[Agda] Induction-recursion, indexing and universes.

[Dan Doel]

Greetings,

After reading some of Peter Dybjer's work on (induction and) induction-
recursion, I was inspired to fool with some universes in Agda. To my surprise, 
I was able to construct a hierarchy of universes quite like the one I 
implemented by hand to experiment with my understanding of Agda's universe 
polymorphism, and the construction fits entirely in Set, to boot (induction-
recursion is, as I'm sure many know, quite powerful).

But, I hit a few snags along the way, and have an associated question or two. 
First, I decided to try adding descriptions of inductive datatypes a la 
Epigram 2 (although I used the simpler definition from Peter Morris' paper). I 
already had W-types, but I'm greedy (and I don't think it's possible to 
successfully define observational equality mutually with the universe; this 
may be related to the late-instantiation-of-metavariables issue, I'm not 
sure). Distilled to its essence, my approach looked like:

  data Desc (U : Set) (T : U -> Set) : Set where
    arg : (s : U) (f : T s → Desc U T) → Desc U T

  data Mu (U : Set) (T : U → Set) (D : Desc U T) : Set where
    -- we don't need constructors to blow up

  mutual
    data U : Set where
      mu : Desc U T → U

    T : U → Set
    T (mu D) = Mu U T D

but this gets complaints about U not being strictly positive, due, I believe 
to the U in Mu U T D. So, that was a bust (T also won't pass the termination 
checker).

Another idea I had along the way, was that it's less than satisfying to define 
the hierarchy using a universe formation operator like so:

  module Form (U : Set) (T : U → Set) where
    mutual
      data U' : Set where
        u  : U'
        t  : U → U'
        1' : U'
        -- etc.

      T' : U' → Set
      T' u     = U
      T' (t s) = T s
      T' 1'    = ⊤
      -- etc.

which lets us establish the hierarchy as:

  mutual
    U : ℕ → Set
    U zero    = ⊥
    U (suc n) = U' (U n) (T n)

    T : (n : ℕ) → U n → Set
    T zero    ()
    T (suc n) s  = T' (U n) (T n) s

This works, but for instance, it includes (n + 1) unit types in every level; 
one via 1', and n via cumulativity (universe 0 contains 1'; 1 contains 1' and 
t 1'; 2 contains 1', t 1' and t (t 1'); ...).

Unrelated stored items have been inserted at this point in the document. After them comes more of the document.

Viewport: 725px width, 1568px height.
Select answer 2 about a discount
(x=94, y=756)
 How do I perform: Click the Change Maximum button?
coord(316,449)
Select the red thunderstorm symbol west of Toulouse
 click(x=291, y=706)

A more satisfying definition of 
the hierarchy would be to define an indexed family:

  mutual
    data U : ℕ → Set where
      1₀ : U 0
      u  : (n : ℕ) → U (suc n)
      t  : {n : ℕ} (s : U n) → U (suc n)
      Π  : {n : ℕ} (s : U n) (f : T s → U n) → U n
      -- etc.

    T : {n : ℕ} → U n → Set
    T {0}     1₀    = ⊤
    T         (u n) = U n
    T {suc n} (t s) = T s
    T         (Π s f) = (S : T s) → T (f S)
    -- etc.

Of course, this doesn't work, again due to complaints about strict positivity, 
and U appearing on the right-hand side of T. But it isn't in principle absurd. 
In induction-recursion, we assume that we have constructed s : U, and thus 
have license to use T s when building additional elements. Here, our 
definition (I think) satisfies the invariant that for T {suc n} s only relies 
on s : U (suc n) and U n already being defined. So, we might conceivably be 
able to find criteria for definitions where T is allowed not just to do 
recursion over a mutually defined U, but over an index n of U n.

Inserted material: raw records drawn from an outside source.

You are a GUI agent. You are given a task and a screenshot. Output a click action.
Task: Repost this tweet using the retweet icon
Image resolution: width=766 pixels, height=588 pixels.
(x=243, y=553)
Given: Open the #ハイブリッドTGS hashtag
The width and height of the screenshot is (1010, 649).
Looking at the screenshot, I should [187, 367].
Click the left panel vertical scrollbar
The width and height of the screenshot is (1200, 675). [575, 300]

Then it occurred to me that I had a paper by Peter Dybjer and Anton Setzer 
entitled Indexed Induction-Recursion, and lo and behold, it talks about 
exactly this idea, and lay out what sort of definitions are acceptable (and 
even mention that Agda 1 apparently had a form of it). At least, I'm 
relatively sure the content of their paper would allow my definition, as it 
seems similar to one of their examples of IIRDs.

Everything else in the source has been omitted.